- TASK TO COMPLETE -
Print the entries below without changes, beginning at the line that contains "Select the Energy Trend (EUI) view" and stopping after the line that contains "(x=225, y=444)". Leave the pictures out.

- GIVEN ENTRIES -
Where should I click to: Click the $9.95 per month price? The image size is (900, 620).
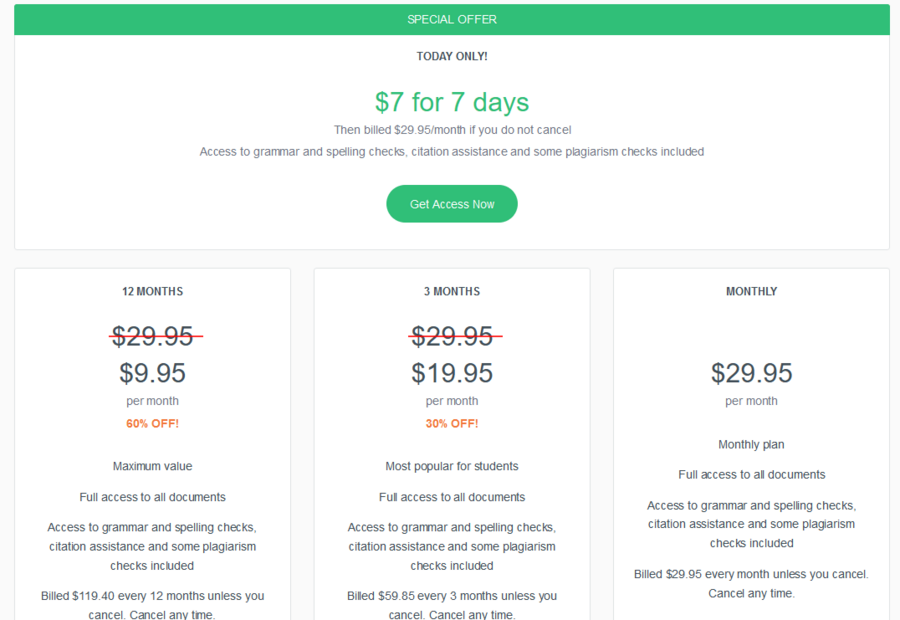coord(152,373)
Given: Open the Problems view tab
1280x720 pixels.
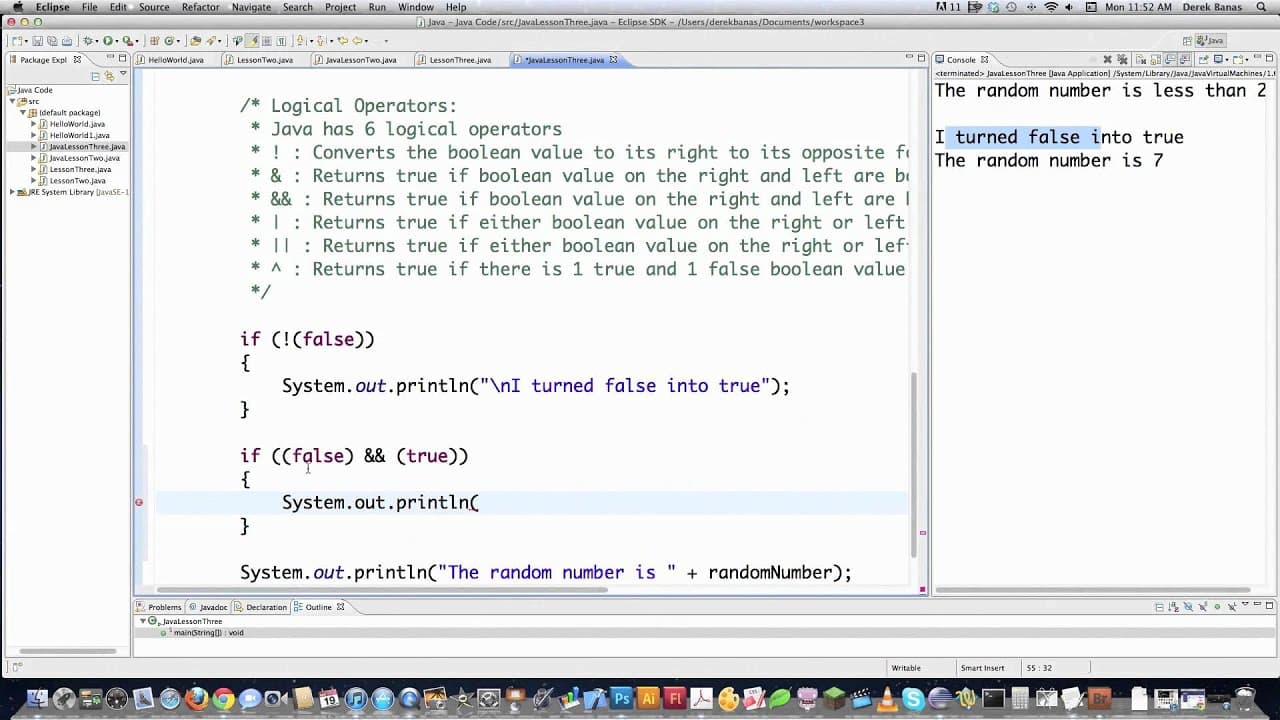Looking at the screenshot, I should (164, 607).
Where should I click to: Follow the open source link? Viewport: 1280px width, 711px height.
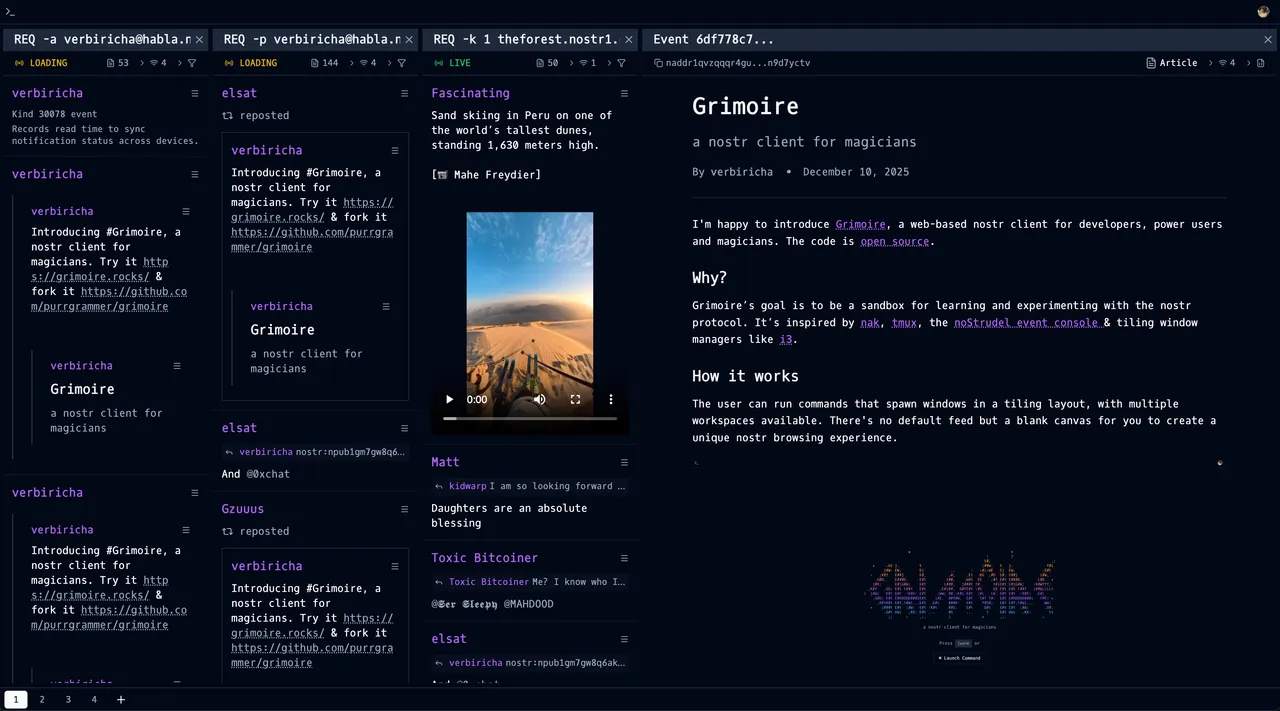pyautogui.click(x=896, y=242)

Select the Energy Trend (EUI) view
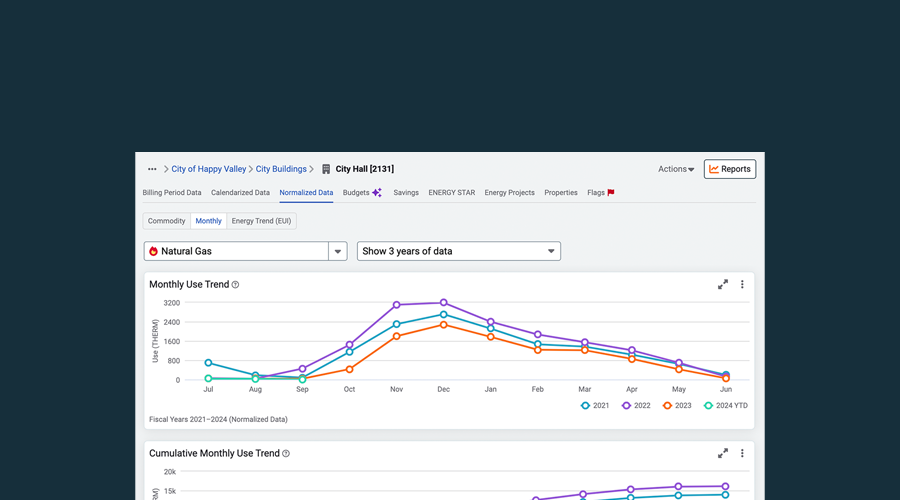[261, 221]
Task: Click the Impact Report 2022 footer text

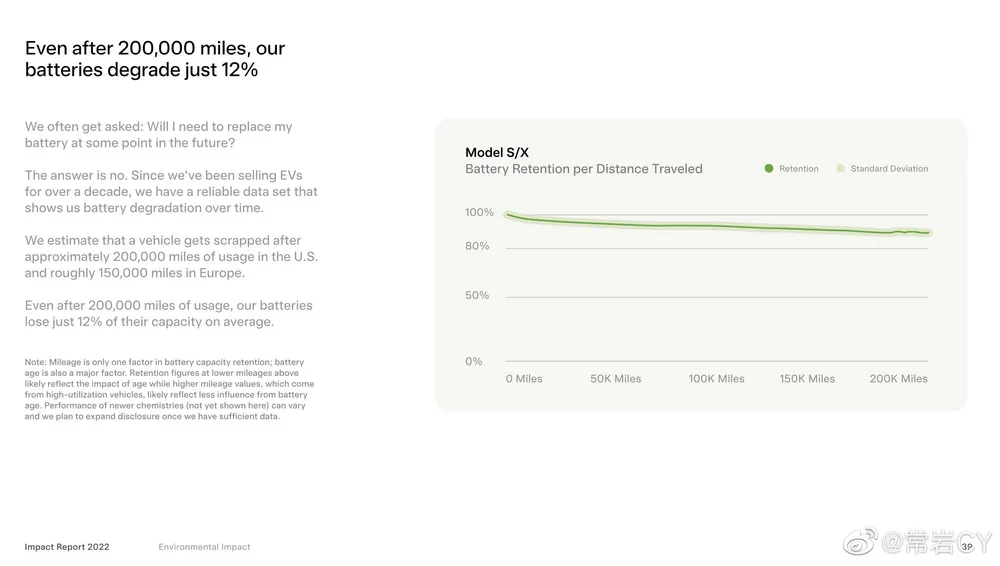Action: pyautogui.click(x=67, y=547)
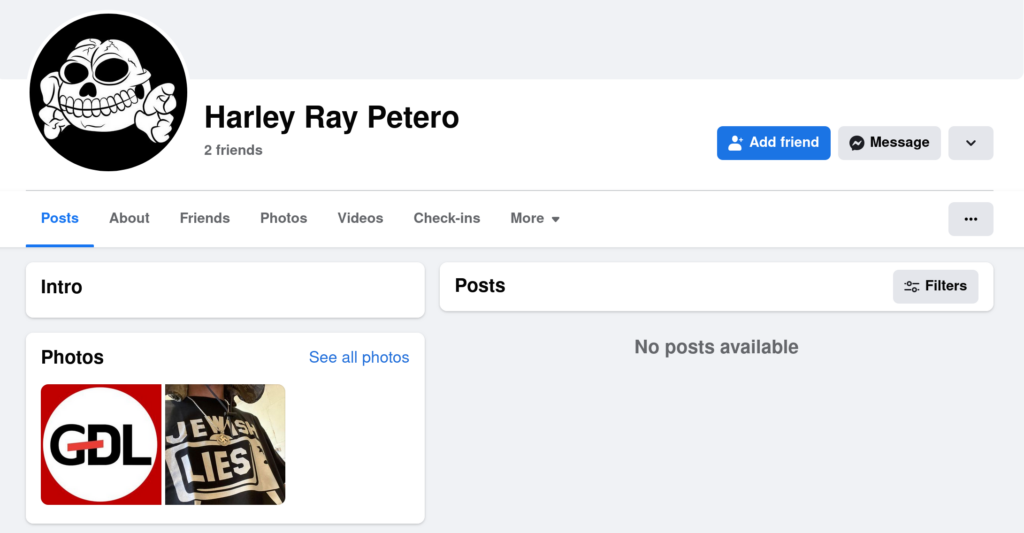Open the second photo thumbnail showing a shirt
The height and width of the screenshot is (533, 1024).
(x=225, y=444)
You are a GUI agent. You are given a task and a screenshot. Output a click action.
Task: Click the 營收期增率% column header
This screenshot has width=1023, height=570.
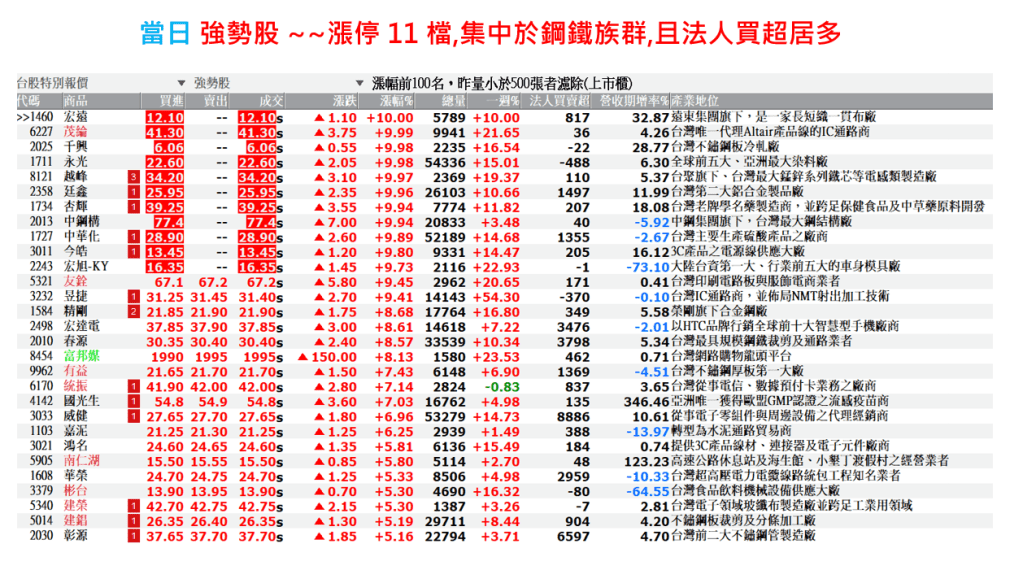pos(632,101)
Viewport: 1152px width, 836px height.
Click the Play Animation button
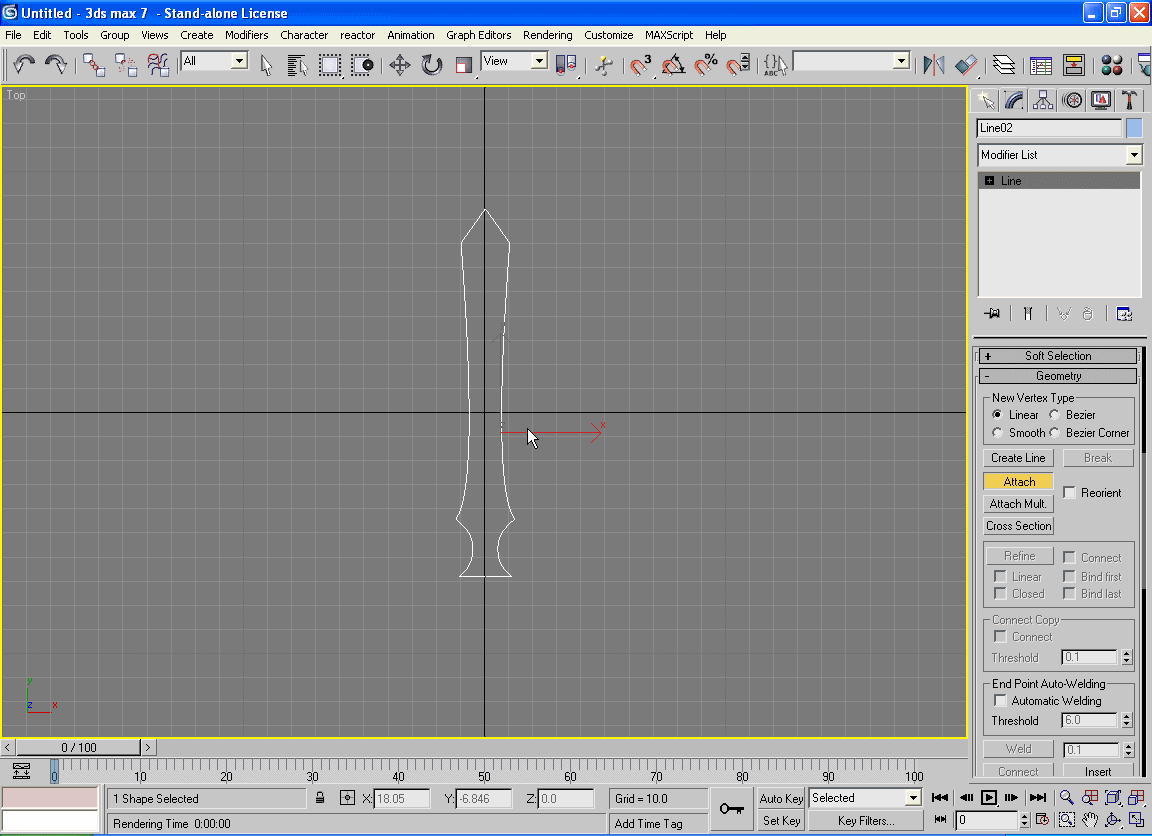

- RESPONSE -
Select the Energy Trend (EUI) view
[261, 221]
Task: Click the Impact Report 2022 footer text

Action: pyautogui.click(x=67, y=547)
Open the second photo thumbnail showing a shirt
The height and width of the screenshot is (533, 1024).
(x=225, y=444)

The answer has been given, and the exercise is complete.